Restrict the output to the lines below starting at the one that contains "You are a computer-use agent. This" and ending at the one that contains "Given: Sort by the Segment Name column header", and restate them word for word, both ends included.

RECORDS SHOWN:
== == ==

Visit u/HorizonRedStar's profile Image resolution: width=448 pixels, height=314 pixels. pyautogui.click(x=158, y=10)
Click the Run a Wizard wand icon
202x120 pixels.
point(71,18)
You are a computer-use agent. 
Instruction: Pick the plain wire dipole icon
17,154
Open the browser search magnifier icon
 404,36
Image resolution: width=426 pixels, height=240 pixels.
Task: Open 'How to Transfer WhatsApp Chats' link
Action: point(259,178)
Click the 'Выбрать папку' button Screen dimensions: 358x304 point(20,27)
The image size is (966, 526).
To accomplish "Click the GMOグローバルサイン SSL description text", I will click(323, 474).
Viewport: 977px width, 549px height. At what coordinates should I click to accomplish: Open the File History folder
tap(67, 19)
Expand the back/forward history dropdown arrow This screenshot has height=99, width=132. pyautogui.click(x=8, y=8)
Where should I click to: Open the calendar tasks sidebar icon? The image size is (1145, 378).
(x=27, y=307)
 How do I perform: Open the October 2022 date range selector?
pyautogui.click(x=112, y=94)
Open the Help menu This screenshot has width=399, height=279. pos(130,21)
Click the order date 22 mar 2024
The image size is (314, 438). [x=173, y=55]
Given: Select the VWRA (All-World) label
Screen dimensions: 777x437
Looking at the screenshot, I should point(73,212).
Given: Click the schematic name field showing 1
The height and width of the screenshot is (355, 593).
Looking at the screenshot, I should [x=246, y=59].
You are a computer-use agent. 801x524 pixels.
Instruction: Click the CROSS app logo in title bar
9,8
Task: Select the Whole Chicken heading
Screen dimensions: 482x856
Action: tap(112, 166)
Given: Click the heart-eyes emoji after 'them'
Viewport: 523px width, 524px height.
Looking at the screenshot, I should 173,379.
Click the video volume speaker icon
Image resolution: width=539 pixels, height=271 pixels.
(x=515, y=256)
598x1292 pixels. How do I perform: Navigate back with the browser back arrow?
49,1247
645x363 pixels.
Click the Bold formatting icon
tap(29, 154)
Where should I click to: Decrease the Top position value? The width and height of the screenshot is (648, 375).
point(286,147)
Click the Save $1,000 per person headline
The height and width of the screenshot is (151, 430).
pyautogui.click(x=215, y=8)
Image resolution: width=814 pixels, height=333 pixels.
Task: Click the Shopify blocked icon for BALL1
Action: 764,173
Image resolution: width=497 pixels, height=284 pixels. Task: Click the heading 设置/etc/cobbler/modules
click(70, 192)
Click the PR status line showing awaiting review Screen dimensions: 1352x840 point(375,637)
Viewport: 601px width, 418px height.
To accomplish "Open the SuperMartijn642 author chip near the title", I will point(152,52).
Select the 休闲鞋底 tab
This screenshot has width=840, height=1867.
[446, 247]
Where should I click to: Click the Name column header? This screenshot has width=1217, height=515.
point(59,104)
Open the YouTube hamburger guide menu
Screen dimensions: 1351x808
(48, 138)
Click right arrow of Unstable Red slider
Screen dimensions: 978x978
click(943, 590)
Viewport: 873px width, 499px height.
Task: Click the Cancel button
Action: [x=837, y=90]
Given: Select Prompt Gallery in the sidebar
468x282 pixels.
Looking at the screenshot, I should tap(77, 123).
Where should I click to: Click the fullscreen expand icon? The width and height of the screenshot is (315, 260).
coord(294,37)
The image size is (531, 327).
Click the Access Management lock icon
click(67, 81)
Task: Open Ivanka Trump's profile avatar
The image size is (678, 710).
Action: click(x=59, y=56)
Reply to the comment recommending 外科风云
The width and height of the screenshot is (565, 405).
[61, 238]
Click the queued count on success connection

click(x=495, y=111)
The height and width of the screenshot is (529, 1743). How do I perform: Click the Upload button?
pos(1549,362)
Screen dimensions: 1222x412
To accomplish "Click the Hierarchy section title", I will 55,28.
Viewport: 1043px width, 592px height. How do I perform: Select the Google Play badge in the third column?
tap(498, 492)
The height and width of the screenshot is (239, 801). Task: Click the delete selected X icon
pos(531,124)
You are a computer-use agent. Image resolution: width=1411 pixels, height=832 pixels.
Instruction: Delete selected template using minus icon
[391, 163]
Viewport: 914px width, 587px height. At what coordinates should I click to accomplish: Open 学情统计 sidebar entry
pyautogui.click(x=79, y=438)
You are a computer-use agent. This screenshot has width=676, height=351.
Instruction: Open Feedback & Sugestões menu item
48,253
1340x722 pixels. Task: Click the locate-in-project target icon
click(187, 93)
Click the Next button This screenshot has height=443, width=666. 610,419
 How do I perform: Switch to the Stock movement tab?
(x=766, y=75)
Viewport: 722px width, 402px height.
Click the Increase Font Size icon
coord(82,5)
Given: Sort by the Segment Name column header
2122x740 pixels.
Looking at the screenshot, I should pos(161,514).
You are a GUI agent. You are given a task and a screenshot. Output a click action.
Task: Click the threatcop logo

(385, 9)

== == ==

SOLUTION FOR THIS EXERCISE:
You are a computer-use agent. This screenshot has width=676, height=351.
Instruction: Open Feedback & Sugestões menu item
48,253
1340x722 pixels. Task: Click the locate-in-project target icon
click(187, 93)
Click the Next button This screenshot has height=443, width=666. 610,419
 How do I perform: Switch to the Stock movement tab?
(x=766, y=75)
Viewport: 722px width, 402px height.
Click the Increase Font Size icon
coord(82,5)
Given: Sort by the Segment Name column header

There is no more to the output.